See Space Amish for where writers take an Amish-like community and transplant it to a more fantastic environment.


Tropes Commonly Associated with the Amish in Fiction:

  • Aluminum Christmas Trees: There are many jokes about Amish electricians not existing, but in truth, they actually do exist, they simply won’t install electric wiring in their own buildings if they can do without it.
  • Arcadia: That is their image.
  • Beauty Equals Goodness: At least the faces of Amish women on the covers of romance novels seem to indicate it.
  • Christian Fiction: Novels about the Amish, especially romances, are common in Christian fiction. However, the Amish rarely write fiction about themselves and these novels are mostly written by non-Amish, evangelical Christians. As such, they often get various cultural and theological details wrong.
  • Christianity Is Catholic: An Amish variant. When you see the Amish in media, they will almost always be Old Order Amish rather than any of the other sects. There is variability. Some have rules allowing flower-print dresses, others prohibit that decadence.

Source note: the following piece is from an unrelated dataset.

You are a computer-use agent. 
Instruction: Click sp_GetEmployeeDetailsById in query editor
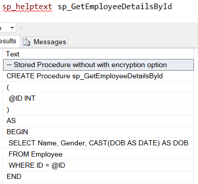click(115, 7)
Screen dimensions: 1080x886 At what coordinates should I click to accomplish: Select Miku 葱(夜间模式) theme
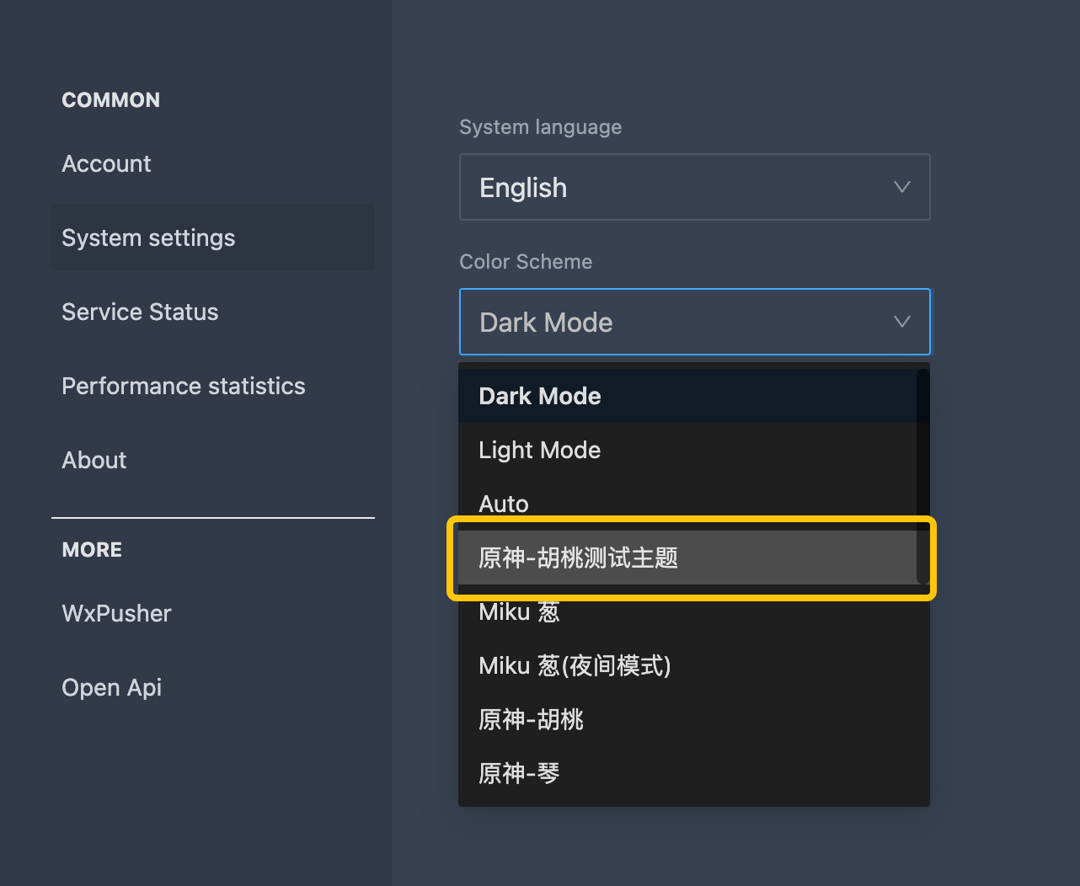575,665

  • Fate Worse than Death: The ultimate punishment among Amish is "Shunning" (silent treatment) by the whole village. For someone brought up in such a community-based culture, being cast out and ignored by said community can turn into this trope. The Values Dissonance involved in the shunning process often gets a lot of attention in fiction and public consciousness, to the point that shunning tends to be the next thing an outsider knows about the Amish after "they don't use electricity."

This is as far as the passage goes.